Synthesis of a glycopeptides 42 and 44 containing a Man3(GlcNAc)2 residue, and b glycopeptides 43 and 45 containing a Man9(GlcNAc)2 residue, either at Asn17, or at both Asn5 and Asn17, respectively. Reagents and conditions: a Endo A E173H, sodium phosphate buffer pH 6.5; b Endo M N175Q, sodium phosphate buffer pH 6.5  [57]

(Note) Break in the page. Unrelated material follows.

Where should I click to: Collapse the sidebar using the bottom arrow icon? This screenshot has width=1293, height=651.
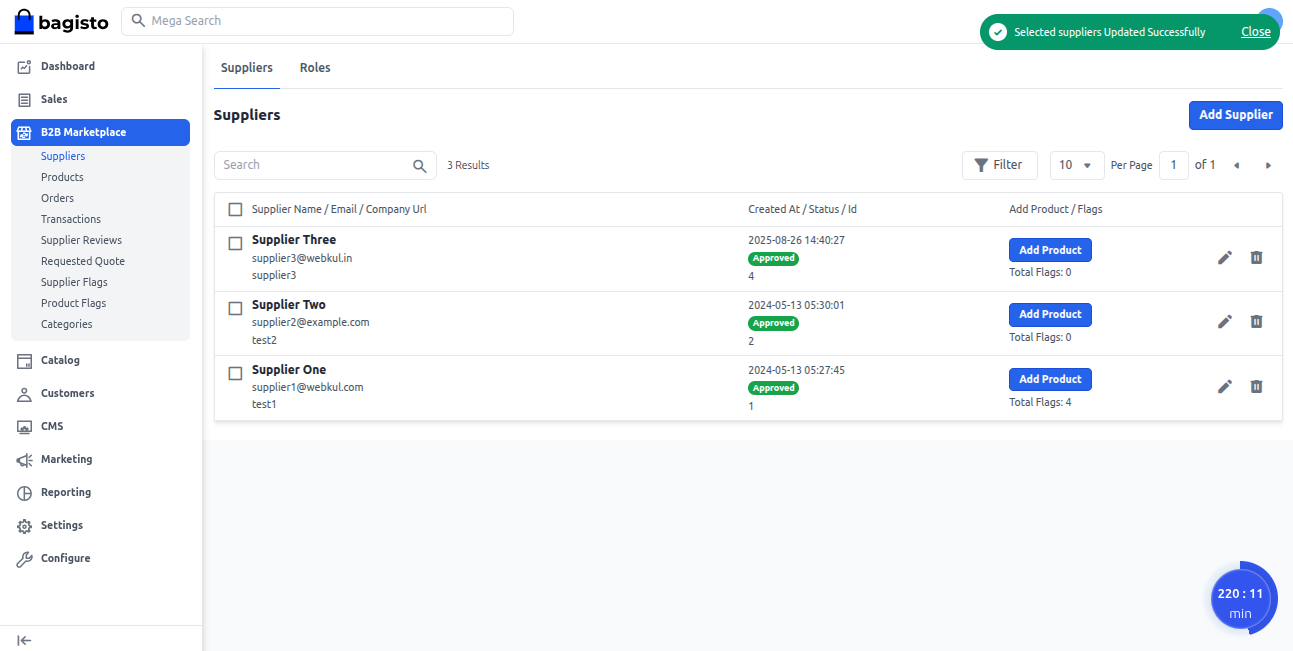(x=25, y=640)
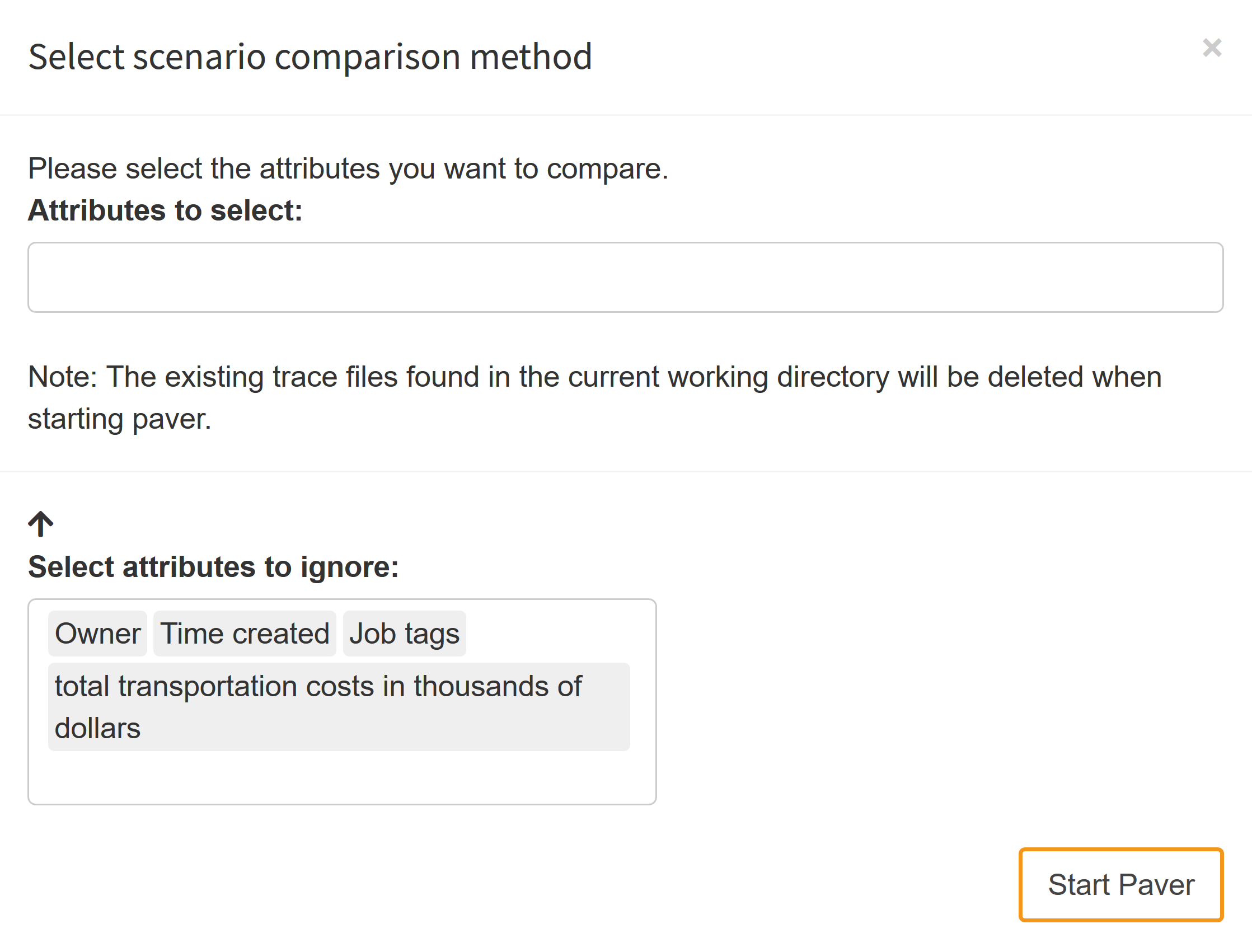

To access full-length high-mannose N-linked glycopeptides 43 and 45 bearing nine mannose units at each glycosylation site, oxazoline donor 46 was used which was conveniently sourced from soy bean flour  [161]. Somewhat surprisingly the Endo A E173H mutant  [153] proved incapable of transferring the full-length high-mannose oxazoline 46 onto glycopeptide acceptors 40 and 41, possibly due to an altered substrate tolerance of the mutated enzyme as compared to wild-type Endo A  [57]. We, therefore, used commercially available Endo M N175Q mutant  [168, 177] which produced the desired N-undecasaccharide-glycopeptides 43 and 45 with either one- or two-Man9(GlcNAc)2 units in 48% and 54% yield, respectively (Scheme 8b).

Subsequent analysis to assess glycopeptide binding levels to APCs indicated improved targeting of the peptide cargo to MR-expressing cells due to the presence of the high-mannose N-glycans. This effect was more pronounced for analogues glycosylated at both asparagines (44 and 45) as compared to counterparts bearing a single N-glycan at Asn17 (42 and 43). In addition, stronger binding was observed for glycopeptides bearing the high-mannose unit, Man9(GlcNAc)2 (43 and 45) than those with the truncated glycan, Man3(GlcNAc)2 (42 and 44). Importantly, it was also found that analogues in which the sugars were sited outside the epitope sequence (either Man3(GlcNAc)2 or Man9(GlcNAc)2 at Asn17, 42 and 43, respectively) were readily processed and presented by the APCs to human T cells.

These results provide important evidence that N-glycosylation of peptides using high-mannose glycans may produce superior compounds for vaccine development. Additionally, we have demonstrated the effectiveness of a convergent chemoenzymatic approach to readily obtain complex N-linked glycopeptides with therapeutic potential.

11 Conclusions

The synthesis of homogeneous peptides and proteins is still a complex and onerous task. The synthesis of the sugar component is a limiting factor, especially when laborious total synthesis routes are employed. Fortunately, recent progress in the use of chemoenzymatic techniques using ENGase-mediated glycosylation has demonstrated significant potential. By careful design of reaction conditions and appropriate selection of partners for glycosylation, a wide range of peptide-oligosaccharide structures can be obtained. The use of enzyme-mediated synthesis in combination with chemical synthetic techniques provides a method to access complex, highly desirable glycoconjugates efficiently  [101, 204].